Per lui non è forse facile capire che la Meazzi o la CBS che era ai suoi primi passi sul fronte italiano, non fruivano degli stessi potenti mezzi organizzativi.
Ma poi, in un lampo, ne colgo la motivazione. Carlo è deluso per l’affermazione mancata del suo amico fraterno con cui ha condiviso tanti giorni felici e pieni di sogni. Sente dentro di sé il dispiacere di non aver potuto affiancarlo, consigliarlo, dargli un supporto.
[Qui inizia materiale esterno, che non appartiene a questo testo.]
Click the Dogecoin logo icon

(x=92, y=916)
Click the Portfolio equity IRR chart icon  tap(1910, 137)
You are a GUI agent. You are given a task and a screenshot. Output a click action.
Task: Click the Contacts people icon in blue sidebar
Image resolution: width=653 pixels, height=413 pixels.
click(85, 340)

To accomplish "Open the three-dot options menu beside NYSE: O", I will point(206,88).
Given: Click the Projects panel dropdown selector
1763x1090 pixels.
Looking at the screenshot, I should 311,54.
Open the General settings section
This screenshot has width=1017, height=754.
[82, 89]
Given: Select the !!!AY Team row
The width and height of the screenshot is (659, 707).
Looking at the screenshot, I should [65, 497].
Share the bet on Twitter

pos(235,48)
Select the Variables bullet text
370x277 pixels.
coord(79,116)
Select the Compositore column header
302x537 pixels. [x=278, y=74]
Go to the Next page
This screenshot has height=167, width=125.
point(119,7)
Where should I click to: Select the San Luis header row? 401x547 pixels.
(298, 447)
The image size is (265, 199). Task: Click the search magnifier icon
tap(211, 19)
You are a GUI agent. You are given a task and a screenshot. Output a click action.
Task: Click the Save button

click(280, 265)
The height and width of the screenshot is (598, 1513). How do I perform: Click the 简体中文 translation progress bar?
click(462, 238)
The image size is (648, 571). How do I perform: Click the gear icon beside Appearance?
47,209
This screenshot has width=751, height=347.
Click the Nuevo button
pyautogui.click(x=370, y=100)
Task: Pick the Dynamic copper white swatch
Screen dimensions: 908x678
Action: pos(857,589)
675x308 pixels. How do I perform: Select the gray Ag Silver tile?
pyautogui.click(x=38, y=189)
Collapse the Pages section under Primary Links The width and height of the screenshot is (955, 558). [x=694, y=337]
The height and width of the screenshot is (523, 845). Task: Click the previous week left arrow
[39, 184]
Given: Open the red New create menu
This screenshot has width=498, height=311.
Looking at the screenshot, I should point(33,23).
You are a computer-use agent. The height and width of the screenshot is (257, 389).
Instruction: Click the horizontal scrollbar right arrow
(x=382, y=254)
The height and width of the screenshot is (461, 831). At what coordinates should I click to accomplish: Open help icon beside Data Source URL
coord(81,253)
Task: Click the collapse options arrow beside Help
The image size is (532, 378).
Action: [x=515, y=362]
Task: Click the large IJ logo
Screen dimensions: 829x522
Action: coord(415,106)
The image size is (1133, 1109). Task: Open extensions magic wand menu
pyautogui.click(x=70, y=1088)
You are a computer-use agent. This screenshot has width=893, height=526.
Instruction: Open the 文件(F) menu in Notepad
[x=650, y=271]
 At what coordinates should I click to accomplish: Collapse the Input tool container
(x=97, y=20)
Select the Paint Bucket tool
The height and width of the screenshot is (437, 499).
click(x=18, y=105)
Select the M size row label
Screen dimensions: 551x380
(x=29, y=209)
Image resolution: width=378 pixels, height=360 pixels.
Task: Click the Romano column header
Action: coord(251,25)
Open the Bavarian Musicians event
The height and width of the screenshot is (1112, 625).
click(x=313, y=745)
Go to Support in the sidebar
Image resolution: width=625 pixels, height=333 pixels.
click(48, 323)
Lo assale il sottile rimpianto di averlo perso solo perché la vita ha diviso i loro destini e non sopporta l’idea che quel talento immenso di Plinio che illuminava le loro prime performances musicali, sia stato mortificato dai capricci dei discografici.

Quando gli faccio ascoltare l’Inno al bridge composto da Plinio nei primi anni 2000 ed eseguito prima di ogni premiazione dei tornei a Salsomaggiore, sfiora la commozione.
Forse continuerà a pensare a lui e a riviverlo nell’idea ogni volta che costeggerà con la sua barca la bella villa che ha ospitato la loro meravigliosa, irripetibile e trasognata gioventù.